Publication date: Available online 18 January 2019
Source: Journal of Oral and Maxillofacial Surgery
Author(s): Maorui Zhang, Pengcheng Rao, Delin Xia, Libo Sun, Xiaoxiao Cai, Jingang Xiao
Abstract
Purpose
With the development of imaging technology and computer-assisted surgery in oral and maxillofacial surgery, digital technology is widely used in vascularized bone flap grafts for mandible reconstruction. The aim of our study is to use digital technology throughout the treatment process to demonstrate that digital techniques can provide a reliable and accurate match between the mandible and the iliac crest flap to achieve functional reconstruction of mandibular segment defects.
Patients and Methods
Twenty patients underwent three-dimension computed tomography (3D CT), mirroring technology, 3D model prototyping and computed tomography angiography (CTA) for treatment planning.
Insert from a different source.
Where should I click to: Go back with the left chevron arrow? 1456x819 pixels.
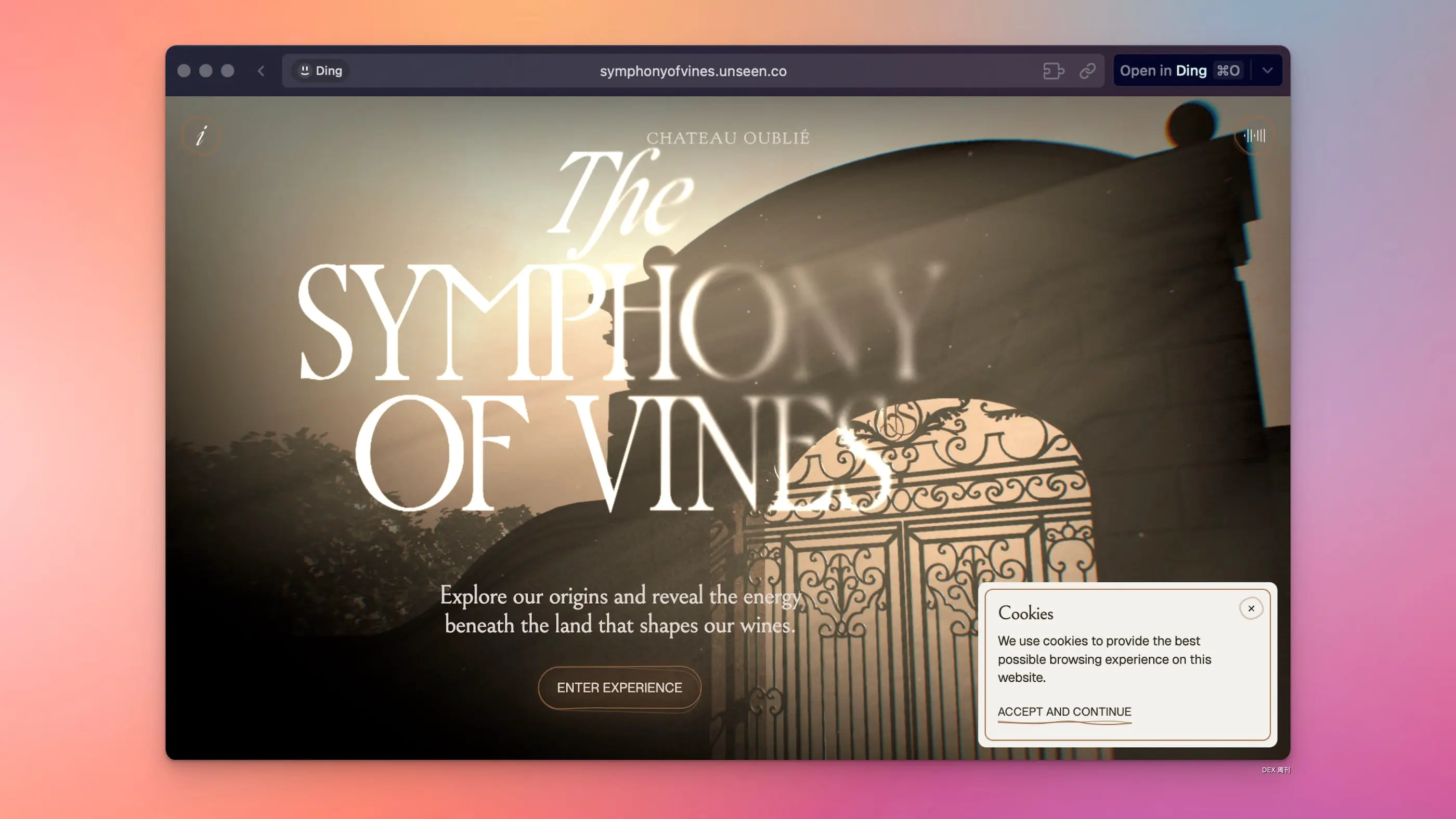tap(261, 71)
Individual preformed reconstruction plates were fabricated and iliac crest flaps were designed preoperatively. After complete resection of the mandibular lesion, the iliac crest flap was shaped to reconstruct the mandibular defects.
Results
During follow-up (range 12 to 36 months), the facial shape, facial symmetry, mouth opening of all patients were well recovered. 3D-CT reconstruction was also taken to evaluate the height, width, length, and bone healing of the iliac crest flap. Postoperative examination revealed ideal bone union between the iliac crest flap and the mandible at 6 months. Nine patients received implant-supported fixed dentures to restore the dentition. After follow-up, all patients were satisfied with their facial esthetics and function. The neo-mandible provides a suitable three-dimensional position for implant-supported fixed partial dentures.
Conclusion
Use of digital techniques throughout the whole course of treatment improves the predictability and convenience of functional mandibular reconstruction. Individual preformed reconstruction plates and CTA effectively guaranteed the accuracy of iliac flap preparation.